As a court carries out attorney disciplinary proceedings, it must provide procedural due
process. 2 See In re Ruffalo, 390 U.S. 544, 550 (1968). This means that this Court must provide
attorneys notice and an opportunity to be heard. In re Landstreet, 490 F. App’x 698, 701–02 (6th
Cir. 2012); see also Walwyn v. Bd. of Prof’l Responsibility of the Supreme Court of Tennessee,
481 S.W.3d 151, 170 (Tenn. 2015) (explaining that, “In re Ruffalo stands for the proposition that
a lawyer subject to discipline is entitled to procedural due process, including notice and an
opportunity to be heard.”).
To provide attorneys with procedural due process during disciplinary proceedings, the
Eastern District of Tennessee has adopted Local Rule 83.7. Under Local Rule 83.7, “[t]he Court
may impose discipline on any member of its bar who has violated the Rules of Professional
Conduct as adopted by the Supreme Court of Tennessee, or has engaged in unethical conduct
tending to bring the Court or the bar into disrepute.”

• [TASK INSTRUCTIONS]
- A) According to the attorney discipline passage, which local rule has the Eastern District of Tennessee adopted to provide attorneys with procedural due process?
- B) For each statement, decide whether it agrees with the attorney discipline passage. Answer yes or no and quote the deciding words.
(i) Procedural due process in these proceedings means attorneys receive notice and an opportunity to be heard.
(ii) In re Ruffalo was decided in 2015.
(iii) Local Rule 83.7 allows the Court to discipline a bar member who has engaged in unethical conduct tending to bring the Court or the bar into disrepute.
- C) Carry on the attorney discipline passage from its final sentence.
The items that follow are not needed for any of this work.

• [INFORMATION PROVIDED]
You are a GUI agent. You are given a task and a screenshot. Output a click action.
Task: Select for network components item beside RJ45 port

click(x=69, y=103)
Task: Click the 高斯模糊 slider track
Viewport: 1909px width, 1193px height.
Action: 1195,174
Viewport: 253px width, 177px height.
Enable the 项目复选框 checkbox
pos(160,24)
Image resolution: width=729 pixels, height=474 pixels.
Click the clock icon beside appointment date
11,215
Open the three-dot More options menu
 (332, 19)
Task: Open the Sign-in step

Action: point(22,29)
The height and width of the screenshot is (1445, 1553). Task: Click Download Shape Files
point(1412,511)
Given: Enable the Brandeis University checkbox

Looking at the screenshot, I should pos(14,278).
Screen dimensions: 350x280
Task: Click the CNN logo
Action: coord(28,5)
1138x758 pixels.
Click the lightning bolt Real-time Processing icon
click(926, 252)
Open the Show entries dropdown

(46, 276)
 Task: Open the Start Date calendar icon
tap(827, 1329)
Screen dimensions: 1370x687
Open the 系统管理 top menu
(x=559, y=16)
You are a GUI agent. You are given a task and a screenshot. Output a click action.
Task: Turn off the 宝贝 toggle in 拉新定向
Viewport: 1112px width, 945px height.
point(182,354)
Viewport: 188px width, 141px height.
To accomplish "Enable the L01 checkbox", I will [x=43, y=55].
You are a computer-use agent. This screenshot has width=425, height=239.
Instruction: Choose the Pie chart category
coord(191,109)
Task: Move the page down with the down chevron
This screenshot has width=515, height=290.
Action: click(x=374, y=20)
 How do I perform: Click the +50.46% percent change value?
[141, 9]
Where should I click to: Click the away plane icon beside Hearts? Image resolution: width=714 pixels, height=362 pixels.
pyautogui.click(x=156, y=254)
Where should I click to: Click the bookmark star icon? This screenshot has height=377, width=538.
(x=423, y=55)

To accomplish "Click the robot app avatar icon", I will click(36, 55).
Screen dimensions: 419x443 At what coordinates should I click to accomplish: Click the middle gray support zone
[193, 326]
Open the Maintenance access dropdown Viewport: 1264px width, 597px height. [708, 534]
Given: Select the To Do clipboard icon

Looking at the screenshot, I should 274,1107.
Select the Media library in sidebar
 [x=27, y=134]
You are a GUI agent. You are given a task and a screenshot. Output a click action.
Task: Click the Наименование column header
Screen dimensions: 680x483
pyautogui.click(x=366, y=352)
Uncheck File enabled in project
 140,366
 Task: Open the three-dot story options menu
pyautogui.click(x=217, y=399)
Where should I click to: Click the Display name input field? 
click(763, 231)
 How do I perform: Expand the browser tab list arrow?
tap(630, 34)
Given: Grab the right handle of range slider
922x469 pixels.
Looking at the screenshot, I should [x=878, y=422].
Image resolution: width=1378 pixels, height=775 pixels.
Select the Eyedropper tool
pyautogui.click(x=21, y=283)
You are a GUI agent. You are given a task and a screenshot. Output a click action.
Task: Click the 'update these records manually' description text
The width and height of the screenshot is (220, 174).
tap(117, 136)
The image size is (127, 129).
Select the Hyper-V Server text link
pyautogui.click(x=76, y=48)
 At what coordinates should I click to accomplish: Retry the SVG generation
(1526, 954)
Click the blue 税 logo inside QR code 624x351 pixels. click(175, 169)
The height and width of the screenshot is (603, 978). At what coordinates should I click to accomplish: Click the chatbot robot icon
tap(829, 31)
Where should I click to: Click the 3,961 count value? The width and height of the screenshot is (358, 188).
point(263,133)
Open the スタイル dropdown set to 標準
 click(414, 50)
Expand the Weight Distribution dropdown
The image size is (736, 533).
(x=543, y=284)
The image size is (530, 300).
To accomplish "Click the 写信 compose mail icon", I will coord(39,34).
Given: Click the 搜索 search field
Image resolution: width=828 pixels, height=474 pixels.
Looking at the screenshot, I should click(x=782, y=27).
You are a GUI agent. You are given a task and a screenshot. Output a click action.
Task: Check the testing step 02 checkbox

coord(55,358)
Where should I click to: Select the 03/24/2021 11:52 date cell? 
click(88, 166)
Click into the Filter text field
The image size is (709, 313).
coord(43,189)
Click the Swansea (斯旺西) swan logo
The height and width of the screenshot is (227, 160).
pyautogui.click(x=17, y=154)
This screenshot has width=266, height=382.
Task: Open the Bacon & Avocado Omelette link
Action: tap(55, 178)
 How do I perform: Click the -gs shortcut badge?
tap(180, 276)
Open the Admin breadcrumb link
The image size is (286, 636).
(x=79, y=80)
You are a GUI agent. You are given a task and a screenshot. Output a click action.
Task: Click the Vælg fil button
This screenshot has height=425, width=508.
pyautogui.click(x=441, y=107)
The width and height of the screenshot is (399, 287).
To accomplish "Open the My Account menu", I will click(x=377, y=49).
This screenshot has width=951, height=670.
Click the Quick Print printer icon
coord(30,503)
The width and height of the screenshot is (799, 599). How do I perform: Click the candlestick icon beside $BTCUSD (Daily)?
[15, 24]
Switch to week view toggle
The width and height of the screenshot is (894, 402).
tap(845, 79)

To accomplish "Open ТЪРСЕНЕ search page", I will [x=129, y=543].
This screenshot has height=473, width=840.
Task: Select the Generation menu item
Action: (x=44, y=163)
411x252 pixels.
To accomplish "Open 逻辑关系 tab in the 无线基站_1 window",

• [SOLVED PROBLEMS]
- A) Local Rule 83.7.

- B)
(i) Yes: "This means that this Court must provide attorneys notice and an opportunity to be heard."
(ii) No: "In re Ruffalo, 390 U.S. 544, 550 (1968)"
(iii) Yes: "has engaged in unethical conduct tending to bring the Court or the bar into disrepute."

- C)
The Court will first examine Schuchardt’s challenge to the facial constitutionality of Local
Rule 83.7 and then the constitutionality of the application of Local Rule 83.7 to Schuchardt’s case.
1. Facial Constitutionality of Local Rule 83.7
Procedural due process for attorney disciplinary proceedings requires notice and an
opportunity to be heard. In re Landstreet, 490 F. App’x at 702.
2
The general right to procedural due process is protected by the Fifth and Fourteenth Amendments. Here, the Fifth
Amendment provides the applicable basis for Schuchardt’s due process rights. However, this is a distinction without
a difference as the procedural due process right is coextensive under either Amendment. See Malinski v. New York,
324 U.S. 401, 415 (1945) (“To suppose that ‘due process of law’ meant one thing in the Fifth Amendment and another
in the Fourteenth is too frivolous to require elaborate rejection.”) (Frankfurter, J., concurring).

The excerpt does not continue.